Task input:

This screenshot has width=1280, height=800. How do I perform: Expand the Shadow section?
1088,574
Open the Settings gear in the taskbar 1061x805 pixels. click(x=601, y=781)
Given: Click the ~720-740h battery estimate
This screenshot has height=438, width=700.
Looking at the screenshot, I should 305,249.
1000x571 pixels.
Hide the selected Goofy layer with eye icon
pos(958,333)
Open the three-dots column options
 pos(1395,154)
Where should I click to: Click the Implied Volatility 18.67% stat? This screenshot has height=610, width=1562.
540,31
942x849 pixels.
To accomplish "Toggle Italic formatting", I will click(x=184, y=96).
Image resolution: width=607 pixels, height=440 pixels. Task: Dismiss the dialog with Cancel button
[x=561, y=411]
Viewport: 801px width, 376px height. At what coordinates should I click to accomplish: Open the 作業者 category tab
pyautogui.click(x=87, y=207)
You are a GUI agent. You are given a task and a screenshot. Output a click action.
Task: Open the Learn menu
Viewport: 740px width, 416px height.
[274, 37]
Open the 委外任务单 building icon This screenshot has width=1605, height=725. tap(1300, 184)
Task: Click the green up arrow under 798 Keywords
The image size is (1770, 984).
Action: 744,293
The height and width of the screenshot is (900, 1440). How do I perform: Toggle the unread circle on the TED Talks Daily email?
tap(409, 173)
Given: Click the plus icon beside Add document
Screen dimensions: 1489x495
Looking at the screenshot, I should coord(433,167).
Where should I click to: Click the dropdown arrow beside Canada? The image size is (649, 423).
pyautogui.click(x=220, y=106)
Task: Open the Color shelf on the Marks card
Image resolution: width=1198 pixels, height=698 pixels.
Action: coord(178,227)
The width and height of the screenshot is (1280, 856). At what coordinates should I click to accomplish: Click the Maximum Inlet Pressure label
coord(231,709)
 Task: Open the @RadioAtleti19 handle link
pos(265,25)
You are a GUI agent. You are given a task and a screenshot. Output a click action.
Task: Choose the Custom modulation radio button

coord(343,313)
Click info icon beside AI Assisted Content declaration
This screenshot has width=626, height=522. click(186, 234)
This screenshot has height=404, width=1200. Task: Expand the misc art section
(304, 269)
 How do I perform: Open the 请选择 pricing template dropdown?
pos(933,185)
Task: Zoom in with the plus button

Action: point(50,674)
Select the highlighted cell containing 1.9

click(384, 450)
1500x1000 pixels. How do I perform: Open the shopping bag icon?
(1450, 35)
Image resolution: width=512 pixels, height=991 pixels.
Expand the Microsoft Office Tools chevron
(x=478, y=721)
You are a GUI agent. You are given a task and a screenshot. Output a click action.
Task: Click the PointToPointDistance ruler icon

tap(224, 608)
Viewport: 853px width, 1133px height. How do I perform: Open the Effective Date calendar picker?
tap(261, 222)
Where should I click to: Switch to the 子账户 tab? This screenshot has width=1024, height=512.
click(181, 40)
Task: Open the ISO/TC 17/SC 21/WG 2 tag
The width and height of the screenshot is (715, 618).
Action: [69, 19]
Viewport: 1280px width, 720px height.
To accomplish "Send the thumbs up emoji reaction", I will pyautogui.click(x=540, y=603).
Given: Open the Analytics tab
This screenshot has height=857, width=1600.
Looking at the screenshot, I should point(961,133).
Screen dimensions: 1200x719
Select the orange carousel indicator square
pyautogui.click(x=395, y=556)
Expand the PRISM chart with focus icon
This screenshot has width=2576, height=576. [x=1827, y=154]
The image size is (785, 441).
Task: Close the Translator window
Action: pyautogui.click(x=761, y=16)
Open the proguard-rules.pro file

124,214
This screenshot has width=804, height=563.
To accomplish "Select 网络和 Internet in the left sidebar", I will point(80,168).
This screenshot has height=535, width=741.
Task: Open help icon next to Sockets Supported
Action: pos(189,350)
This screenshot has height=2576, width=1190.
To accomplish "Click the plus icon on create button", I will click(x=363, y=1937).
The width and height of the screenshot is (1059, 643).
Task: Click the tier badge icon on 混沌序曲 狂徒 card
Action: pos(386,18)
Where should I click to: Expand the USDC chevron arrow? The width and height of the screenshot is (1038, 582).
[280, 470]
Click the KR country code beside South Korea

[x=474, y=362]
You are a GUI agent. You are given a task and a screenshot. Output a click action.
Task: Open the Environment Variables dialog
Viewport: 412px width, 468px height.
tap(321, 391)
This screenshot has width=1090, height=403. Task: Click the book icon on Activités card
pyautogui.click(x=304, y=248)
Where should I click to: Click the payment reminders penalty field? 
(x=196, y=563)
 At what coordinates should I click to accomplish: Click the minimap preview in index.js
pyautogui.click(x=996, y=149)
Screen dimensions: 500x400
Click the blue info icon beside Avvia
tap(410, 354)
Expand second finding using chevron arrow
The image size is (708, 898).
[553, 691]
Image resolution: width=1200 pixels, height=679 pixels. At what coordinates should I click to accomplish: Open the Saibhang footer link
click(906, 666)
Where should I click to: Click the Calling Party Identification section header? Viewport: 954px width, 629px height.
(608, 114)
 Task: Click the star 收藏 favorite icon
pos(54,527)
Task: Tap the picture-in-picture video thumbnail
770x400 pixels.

Required action:
After locating the line with "Image resolution: width=512" above, return that line and every later line through the one with "Screen dimensions: 1200x719", word for word and with nothing else.

Your solution:
Image resolution: width=512 pixels, height=991 pixels.
Expand the Microsoft Office Tools chevron
(x=478, y=721)
You are a GUI agent. You are given a task and a screenshot. Output a click action.
Task: Click the PointToPointDistance ruler icon

tap(224, 608)
Viewport: 853px width, 1133px height. How do I perform: Open the Effective Date calendar picker?
tap(261, 222)
Where should I click to: Switch to the 子账户 tab? This screenshot has width=1024, height=512.
click(181, 40)
Task: Open the ISO/TC 17/SC 21/WG 2 tag
The width and height of the screenshot is (715, 618).
Action: [69, 19]
Viewport: 1280px width, 720px height.
To accomplish "Send the thumbs up emoji reaction", I will pyautogui.click(x=540, y=603).
Given: Open the Analytics tab
This screenshot has height=857, width=1600.
Looking at the screenshot, I should point(961,133).
Screen dimensions: 1200x719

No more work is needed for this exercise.